My second thought is that we have a series of threshold choices with the same score. The test case has a gap in the brightness histogram between 143 and 179, and I suspect the threshold selection score (varBetween) is the same for all bins in this range (Dzenan to confirm if your dev environment is set up?). The code implicitly assumes that tied values are unlikely (only updating the best threshold if the new score is strictly higher than the old one). Thus the first bin in the gap gets selected. It is very likely that returning the max of this bin will produce a very different result to returning the middle, as shown by this test. Someone with more time on their hands can attempt to produce another case where returning the middle is “right”.
So, I think the best solution in this case would be to more carefully analyse the varBetween values - presumably store a vector of them and not assume a unique maxima - search for an extended maxima and take the midpoint.
However this is clearly a pain. Do we want to go this way? Is my guess that the threshold score is constant wrong?
I am not sure this is what you mean, but I think that the statement “all parts of the computations are done with the relevant shift” is exactly what is not true:
The optimal maximum inter-variance thresholds are computed based on the edges of the histogram bins.
The returned thresholds are shifted to midpoints after the optimization have been performed.

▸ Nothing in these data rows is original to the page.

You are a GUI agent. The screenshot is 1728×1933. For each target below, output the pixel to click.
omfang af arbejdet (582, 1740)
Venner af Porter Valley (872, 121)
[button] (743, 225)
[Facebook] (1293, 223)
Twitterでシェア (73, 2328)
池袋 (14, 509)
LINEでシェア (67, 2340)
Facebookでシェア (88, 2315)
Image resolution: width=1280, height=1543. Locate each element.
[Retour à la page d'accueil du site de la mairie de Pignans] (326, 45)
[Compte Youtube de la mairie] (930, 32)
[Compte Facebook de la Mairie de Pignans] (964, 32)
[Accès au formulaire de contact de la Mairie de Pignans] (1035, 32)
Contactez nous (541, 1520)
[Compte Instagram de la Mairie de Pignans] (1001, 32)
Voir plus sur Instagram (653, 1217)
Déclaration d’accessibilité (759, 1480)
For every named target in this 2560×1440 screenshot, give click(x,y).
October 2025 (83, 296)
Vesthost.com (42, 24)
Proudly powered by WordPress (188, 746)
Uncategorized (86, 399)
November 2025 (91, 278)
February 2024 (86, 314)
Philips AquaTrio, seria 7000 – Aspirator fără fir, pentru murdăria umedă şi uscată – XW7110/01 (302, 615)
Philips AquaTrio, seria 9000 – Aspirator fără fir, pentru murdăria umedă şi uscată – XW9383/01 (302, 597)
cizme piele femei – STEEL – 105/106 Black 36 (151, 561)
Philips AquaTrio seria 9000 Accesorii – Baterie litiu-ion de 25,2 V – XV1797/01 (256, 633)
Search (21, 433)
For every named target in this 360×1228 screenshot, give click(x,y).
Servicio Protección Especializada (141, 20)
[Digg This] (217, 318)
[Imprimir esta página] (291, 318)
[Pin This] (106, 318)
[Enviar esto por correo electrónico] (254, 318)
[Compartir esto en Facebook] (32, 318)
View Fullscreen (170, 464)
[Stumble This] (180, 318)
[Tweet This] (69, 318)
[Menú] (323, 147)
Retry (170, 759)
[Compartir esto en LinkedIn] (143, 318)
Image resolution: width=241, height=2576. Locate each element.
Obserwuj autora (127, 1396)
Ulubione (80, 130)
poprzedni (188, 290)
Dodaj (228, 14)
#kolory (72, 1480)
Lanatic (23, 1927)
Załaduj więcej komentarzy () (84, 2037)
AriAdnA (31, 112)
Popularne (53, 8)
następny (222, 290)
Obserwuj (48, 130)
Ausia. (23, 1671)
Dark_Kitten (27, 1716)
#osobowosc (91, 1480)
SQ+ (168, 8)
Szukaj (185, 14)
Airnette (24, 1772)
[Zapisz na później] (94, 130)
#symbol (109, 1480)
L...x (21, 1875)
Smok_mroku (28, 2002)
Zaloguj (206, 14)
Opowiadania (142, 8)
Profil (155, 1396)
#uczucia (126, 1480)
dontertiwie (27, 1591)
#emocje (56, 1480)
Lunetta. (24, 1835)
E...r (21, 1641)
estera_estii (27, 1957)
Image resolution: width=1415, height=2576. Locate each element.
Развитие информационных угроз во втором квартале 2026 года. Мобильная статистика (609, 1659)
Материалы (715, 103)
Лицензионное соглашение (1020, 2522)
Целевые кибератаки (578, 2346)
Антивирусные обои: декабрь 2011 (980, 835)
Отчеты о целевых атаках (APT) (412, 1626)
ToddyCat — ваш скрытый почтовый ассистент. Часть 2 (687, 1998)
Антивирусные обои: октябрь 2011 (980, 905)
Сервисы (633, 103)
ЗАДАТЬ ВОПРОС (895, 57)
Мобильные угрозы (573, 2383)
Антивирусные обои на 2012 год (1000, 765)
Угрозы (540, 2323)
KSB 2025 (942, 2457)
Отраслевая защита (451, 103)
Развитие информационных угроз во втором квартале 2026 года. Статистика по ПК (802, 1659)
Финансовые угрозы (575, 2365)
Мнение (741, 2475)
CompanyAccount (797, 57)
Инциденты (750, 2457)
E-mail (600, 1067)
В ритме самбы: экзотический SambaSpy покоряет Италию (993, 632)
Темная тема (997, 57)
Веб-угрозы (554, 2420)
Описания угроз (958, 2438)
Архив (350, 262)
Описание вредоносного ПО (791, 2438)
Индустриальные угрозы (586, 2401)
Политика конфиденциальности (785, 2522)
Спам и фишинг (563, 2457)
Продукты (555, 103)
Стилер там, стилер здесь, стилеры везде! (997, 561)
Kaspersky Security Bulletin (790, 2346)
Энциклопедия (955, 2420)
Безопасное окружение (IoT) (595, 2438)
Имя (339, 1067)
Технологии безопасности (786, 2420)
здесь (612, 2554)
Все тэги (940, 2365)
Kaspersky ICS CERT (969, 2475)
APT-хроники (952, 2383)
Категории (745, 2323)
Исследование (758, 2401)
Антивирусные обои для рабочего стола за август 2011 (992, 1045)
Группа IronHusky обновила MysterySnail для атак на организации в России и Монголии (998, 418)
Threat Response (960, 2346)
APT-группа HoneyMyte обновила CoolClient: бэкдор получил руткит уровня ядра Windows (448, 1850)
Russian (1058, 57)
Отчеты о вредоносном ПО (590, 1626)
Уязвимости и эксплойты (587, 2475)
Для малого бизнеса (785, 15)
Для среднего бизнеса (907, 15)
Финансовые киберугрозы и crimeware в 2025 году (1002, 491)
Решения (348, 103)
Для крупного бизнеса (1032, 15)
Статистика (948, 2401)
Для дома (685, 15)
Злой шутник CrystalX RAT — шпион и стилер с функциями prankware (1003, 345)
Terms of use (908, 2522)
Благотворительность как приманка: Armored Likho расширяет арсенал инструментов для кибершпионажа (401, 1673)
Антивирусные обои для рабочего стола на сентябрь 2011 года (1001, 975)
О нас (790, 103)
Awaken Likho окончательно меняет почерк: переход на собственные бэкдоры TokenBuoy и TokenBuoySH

It is interesting to note that the only information about the pixel value distribution available to the optimization algorithm is the pre-computed histogram. A histogram bin contains the frequency of the pixels that fall into the range of that bin, but we do not know anything about the distribution of the actual pixel value distribution within that bin. This means the algorithm (A) needs to make assumptions about the distribution within the bin and (B) only knows that the bin edges can discriminate “mass” in the underlying distribution of pixel values.
For (A), if I understand the implementation correctly, the code assumes all pixel with values within the bin range have their values at the midpoint of the bin.
Regarding (B), any perturbation of the bin edges in the histogram might have given a different optimal threshold, depending on how far from the assumption in (A) we are. This might happen, for example if there is significantly more “mass” in the distribution close to the bin edge than in other parts of the bin. This mass will then fall over to the adjacent bin if the edge is perturbed.
Yes, this makes the point (B) above critical for distributions where there are several consecutive bins with frequency 0. The shift of the optimal bin edge to the left bin midpoint (even for continuous distributions of this kind) is very likely to put some pixel values in the wrong class. This will happen every time the upper part of the bin left of the bin edge contains pixels.
I am unforunately not that familiar with the implementation details to be able to answer the questions on e.g. storing vector of varBetween values etc.
Also, I guess the entire notion of splitting classes, where the estimate of the classes is based on histogram bins, makes more sense if the split is at a bin boundary than within a bin.